If something like "protocolizing" NonEmpty would make sense and is something that Brandon and Stephen could see landing in main I would be glad to collaborate on this with @Alex-Ozun in a joint effort to cover all possible Swift's collection and sequence operators.

I hope I did not miss anything here, so please correct me if I got something wrong. Thanks.

[Alex-Ozun]

Thanks for your great comment @ph1ps! I didn't have time yet to carefully read your code snippets, but I got the general idea of your proposal, and I fully agree with it. As you can see in the NB paragraph of the PR description I alluded to the idea of covering the whole suite of non-empty collections/sequences. And that definitely requires the "protocolisation" of NonEmpty, like you said. With Point-free's blessing I'd be happy to go down this path with you.

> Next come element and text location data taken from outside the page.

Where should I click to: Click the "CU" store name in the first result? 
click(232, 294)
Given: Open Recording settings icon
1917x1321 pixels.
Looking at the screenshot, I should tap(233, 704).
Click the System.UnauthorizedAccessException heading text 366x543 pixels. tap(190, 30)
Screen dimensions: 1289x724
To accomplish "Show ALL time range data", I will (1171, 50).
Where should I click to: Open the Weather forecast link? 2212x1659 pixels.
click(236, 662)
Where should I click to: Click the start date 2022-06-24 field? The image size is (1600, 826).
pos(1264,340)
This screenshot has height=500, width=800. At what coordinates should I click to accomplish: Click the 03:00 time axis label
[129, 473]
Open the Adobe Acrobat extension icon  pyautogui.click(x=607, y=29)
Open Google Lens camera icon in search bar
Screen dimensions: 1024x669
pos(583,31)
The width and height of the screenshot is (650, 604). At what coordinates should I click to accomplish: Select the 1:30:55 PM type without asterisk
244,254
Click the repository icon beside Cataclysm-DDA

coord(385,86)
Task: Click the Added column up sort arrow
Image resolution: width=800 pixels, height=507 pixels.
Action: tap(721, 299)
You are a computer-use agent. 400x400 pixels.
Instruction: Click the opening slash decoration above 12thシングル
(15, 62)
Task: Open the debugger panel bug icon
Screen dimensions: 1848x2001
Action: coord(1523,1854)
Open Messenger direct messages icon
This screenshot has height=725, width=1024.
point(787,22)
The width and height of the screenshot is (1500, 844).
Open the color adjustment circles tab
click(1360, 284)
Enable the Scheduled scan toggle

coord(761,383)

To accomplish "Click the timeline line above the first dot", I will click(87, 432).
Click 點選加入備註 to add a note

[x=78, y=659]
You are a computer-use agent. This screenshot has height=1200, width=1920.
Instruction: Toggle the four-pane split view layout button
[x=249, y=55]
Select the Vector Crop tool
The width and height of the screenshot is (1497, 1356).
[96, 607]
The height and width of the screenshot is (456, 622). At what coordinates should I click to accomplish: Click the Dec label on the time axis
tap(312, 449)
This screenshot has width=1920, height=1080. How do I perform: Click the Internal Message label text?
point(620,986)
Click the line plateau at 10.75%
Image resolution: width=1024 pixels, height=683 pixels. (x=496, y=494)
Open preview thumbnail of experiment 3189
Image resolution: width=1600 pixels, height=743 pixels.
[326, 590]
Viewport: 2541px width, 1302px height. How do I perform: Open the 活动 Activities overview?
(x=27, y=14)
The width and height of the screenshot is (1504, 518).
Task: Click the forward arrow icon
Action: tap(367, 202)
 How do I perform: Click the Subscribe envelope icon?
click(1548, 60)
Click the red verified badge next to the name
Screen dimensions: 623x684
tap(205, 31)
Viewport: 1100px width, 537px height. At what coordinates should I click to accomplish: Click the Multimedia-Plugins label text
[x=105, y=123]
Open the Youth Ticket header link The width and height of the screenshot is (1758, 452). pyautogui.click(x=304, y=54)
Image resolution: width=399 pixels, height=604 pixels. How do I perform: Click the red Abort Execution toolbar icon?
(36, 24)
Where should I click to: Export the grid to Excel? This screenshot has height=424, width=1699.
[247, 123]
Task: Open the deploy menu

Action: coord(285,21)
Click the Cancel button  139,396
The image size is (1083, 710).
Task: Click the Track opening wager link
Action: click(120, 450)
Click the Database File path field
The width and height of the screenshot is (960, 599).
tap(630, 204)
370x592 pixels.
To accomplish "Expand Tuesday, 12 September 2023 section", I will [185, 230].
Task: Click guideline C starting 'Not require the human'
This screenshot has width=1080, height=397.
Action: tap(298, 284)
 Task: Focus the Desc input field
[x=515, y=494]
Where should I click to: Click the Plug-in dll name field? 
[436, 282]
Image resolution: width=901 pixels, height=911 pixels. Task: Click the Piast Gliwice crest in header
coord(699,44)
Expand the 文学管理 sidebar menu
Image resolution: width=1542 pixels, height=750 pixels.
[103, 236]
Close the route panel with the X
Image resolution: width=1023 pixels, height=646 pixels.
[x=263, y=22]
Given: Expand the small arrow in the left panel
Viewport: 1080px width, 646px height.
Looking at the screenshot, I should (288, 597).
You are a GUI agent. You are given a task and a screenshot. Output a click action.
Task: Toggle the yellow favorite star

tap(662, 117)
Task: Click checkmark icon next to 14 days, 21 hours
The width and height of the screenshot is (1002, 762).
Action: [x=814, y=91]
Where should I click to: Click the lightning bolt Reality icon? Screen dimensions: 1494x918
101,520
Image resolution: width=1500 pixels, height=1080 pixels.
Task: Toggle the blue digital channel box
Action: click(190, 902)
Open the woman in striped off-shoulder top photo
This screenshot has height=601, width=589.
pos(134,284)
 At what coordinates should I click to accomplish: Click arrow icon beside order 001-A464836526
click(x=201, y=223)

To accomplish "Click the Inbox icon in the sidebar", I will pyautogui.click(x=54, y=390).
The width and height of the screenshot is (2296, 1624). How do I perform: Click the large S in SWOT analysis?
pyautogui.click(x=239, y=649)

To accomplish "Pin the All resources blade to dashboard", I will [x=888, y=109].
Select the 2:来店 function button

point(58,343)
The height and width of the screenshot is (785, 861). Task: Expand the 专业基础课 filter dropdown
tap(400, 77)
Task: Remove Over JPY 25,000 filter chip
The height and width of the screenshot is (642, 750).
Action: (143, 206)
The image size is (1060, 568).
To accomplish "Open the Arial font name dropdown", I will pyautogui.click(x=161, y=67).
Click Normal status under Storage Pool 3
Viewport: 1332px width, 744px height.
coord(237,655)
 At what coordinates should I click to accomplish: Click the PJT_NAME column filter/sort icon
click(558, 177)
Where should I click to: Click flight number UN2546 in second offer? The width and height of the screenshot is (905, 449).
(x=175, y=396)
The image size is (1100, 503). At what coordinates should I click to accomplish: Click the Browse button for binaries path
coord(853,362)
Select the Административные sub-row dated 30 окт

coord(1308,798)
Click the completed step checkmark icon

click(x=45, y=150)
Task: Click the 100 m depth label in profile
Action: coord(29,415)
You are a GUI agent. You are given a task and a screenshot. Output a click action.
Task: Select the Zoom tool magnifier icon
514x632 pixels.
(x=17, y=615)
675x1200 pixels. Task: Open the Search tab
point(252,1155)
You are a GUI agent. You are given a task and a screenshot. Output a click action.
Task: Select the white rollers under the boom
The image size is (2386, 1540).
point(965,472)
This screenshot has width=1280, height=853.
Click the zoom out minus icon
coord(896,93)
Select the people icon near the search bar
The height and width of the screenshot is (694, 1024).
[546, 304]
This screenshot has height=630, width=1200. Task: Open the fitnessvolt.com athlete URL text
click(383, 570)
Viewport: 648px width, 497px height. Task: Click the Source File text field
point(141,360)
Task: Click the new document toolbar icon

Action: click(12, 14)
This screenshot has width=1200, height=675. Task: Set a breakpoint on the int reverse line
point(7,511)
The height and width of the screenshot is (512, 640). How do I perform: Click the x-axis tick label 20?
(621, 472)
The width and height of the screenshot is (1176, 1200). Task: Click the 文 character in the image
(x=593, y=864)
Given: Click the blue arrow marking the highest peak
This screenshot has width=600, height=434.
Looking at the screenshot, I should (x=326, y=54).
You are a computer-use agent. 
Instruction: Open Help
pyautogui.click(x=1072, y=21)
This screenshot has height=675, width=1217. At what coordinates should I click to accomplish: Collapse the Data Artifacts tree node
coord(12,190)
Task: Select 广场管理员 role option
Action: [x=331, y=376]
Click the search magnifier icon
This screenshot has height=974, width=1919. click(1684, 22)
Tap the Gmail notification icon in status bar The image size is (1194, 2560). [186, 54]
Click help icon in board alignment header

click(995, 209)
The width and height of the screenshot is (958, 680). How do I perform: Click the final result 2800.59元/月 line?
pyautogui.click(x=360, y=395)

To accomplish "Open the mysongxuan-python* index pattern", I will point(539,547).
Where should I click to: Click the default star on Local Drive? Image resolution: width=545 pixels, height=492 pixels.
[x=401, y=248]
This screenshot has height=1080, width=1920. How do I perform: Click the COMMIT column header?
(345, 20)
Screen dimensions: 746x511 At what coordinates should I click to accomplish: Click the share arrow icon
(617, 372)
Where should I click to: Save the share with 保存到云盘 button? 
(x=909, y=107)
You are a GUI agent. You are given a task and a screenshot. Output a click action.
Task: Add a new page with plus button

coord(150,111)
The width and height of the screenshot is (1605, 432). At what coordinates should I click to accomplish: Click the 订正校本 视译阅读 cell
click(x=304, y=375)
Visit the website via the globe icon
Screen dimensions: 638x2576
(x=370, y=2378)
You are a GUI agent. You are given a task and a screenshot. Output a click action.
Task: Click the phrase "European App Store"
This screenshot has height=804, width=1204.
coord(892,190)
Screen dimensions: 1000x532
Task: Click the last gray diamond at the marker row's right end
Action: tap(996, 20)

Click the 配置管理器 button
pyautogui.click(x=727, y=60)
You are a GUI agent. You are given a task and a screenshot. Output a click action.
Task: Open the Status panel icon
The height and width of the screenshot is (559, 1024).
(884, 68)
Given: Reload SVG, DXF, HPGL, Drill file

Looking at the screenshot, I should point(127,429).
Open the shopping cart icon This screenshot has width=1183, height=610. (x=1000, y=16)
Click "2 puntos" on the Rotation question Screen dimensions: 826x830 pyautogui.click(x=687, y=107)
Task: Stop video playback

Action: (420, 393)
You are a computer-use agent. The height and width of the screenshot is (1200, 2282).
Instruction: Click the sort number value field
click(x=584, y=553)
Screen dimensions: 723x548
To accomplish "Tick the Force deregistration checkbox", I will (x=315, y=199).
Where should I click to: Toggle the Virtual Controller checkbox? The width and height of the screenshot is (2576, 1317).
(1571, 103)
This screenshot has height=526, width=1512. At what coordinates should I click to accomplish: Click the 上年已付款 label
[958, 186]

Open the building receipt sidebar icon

But before we go down the rabbit hole, I think it's worth exploring how this work can be broken down and linked together.

1. We could either move from abstractions to concretions, e.g. create protocols and free functions first and then implement concrete non-empty collections based on them.
2. Or we could first implement concrete non-empty collections and then tie them up together with protocols and free functions. Granted, this might exact some implementation refactoring for collections, but APIs should remain stable.

For this specific PR I think it'd be beneficial to go from nested NonEmpty.Enumerated to stand-alone NonEmptyEnumerated to save us from typealias in the future and set the ground for future work.

[ph1ps]

I think I'd favor the 2nd approach. I would imagine abstracting collections as not very straight forward (that's why I did not include it in my code samples) and furthermore LazyCollectionProtocol implementations share little to no code with each other.

One thing I also just realized is, that NonEmpty.Indices should also be non empty if the collection is not empty. I feel like it would make sense to implement this with the same batch as NonEmptyZip2Sequence to have the possibility to zip a collection and its indices like with normal collections. So this could be added to your list as well.